I also notice that some files in my application get compiled into .pyc while others do not, why is this?

Energy answered 22/1, 2009 at 22:57 Comment(3)
You may also note that, including the faster startup of your application, you also gain in security, if you can't share your code if it's a corporate secret.Oleneolenka
@PSyLoCKe You really, really don't. Python bytecode is really readable, because the compiler doesn't need to obfuscate it to optimise it. (Not that it optimises it much...)Faires
The reason some files get compiled automatically is because they are imported; for instance, if you use import mylib.py, Python will compile mylib.py so that future import statements run a little faster. If you later change mylib.py, then it will get re-compiled next time it is imported (Python uses the file date to see that this happens.)Roswald
M
327

It's compiled to bytecode which can be used much, much, much faster.

The reason some files aren't compiled is that the main script, which you invoke with python main.py is recompiled every time you run the script. All imported scripts will be compiled and stored on the disk.

Important addition by Ben Blank:

It's worth noting that while running a compiled script has a faster startup time (as it doesn't need to be compiled), it doesn't run any faster.

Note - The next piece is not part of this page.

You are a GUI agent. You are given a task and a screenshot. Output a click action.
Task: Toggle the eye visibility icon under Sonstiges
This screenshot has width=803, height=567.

Museology answered 22/1, 2009 at 23:6 Comment(10)
It's worth noting that while running a compiled script has a faster startup time (as it doesn't need to be compiled), it doesn't run any faster.Alben
In addition to not requiring compilation, the .pyc file is almost invariably smaller. Especially if you comment a lot. One of mine is 28419 as .py, but only 17879 as .pyc -- so load time is better as well. Finally, you can precompile top level scripts this way: python -m compileall myscript.pyRoswald
Is there any difference in memory consumption? I'm testing Python on embedded devices based on mips cpu with only 64MB of RAM, so is there any advantage in memory usage when starting a compiled version of python script?Tried
@valentt: Probably not. I don't know much about the Python internals, but I don't think that parsing to bytecode takes a lot of memory in Python. I cannot think of something that needs a lot of memory to remember some state.Headset
@BenBlank would there be a difference in run speed if you are dynamically importing a module, such as at the beginning of a function. I ask because when I had a circular import between two django models in different apps (there was a many to many relationship between the two and each had properties that did aggregations and such on the other) and I am unsure whether it is all compiled and loaded into memory anyway, or if calling that function would actually take longer with uncompiled Python.Hagler
@Hagler — Python imports modules only when the actual import line is encountered, so the hit for compiling would be incurred when the function is first executed. That's only the first time after the import's code has changed, however; it won't recompile as long as an up-to-date .pyc exists for it.Alben
@BenBlank so the instant it encounters it when the function is run it will create a .pyc and always use that in future?Hagler
@Hagler — Until and unless the import's .py file changes, yes.Alben
IMHO, the Important addition should be mentioned first as the first sentence of this answer is a little bit misleadingArawak
@valentt: Even if it doesn't compile to byte code on disk (because it's the main script, or because you used a switch or environment variable to disable generation of .pyc files), it still compiles to byte code in memory, so memory-wise it makes little difference; if it loads from the source file, it briefly uses a little more memory while compiling it, then keeps the compiled bytecode either way.Fluorescent
S
102

The .pyc file is Python that has already been compiled to byte-code. Python automatically runs a .pyc file if it finds one with the same name as a .py file you invoke.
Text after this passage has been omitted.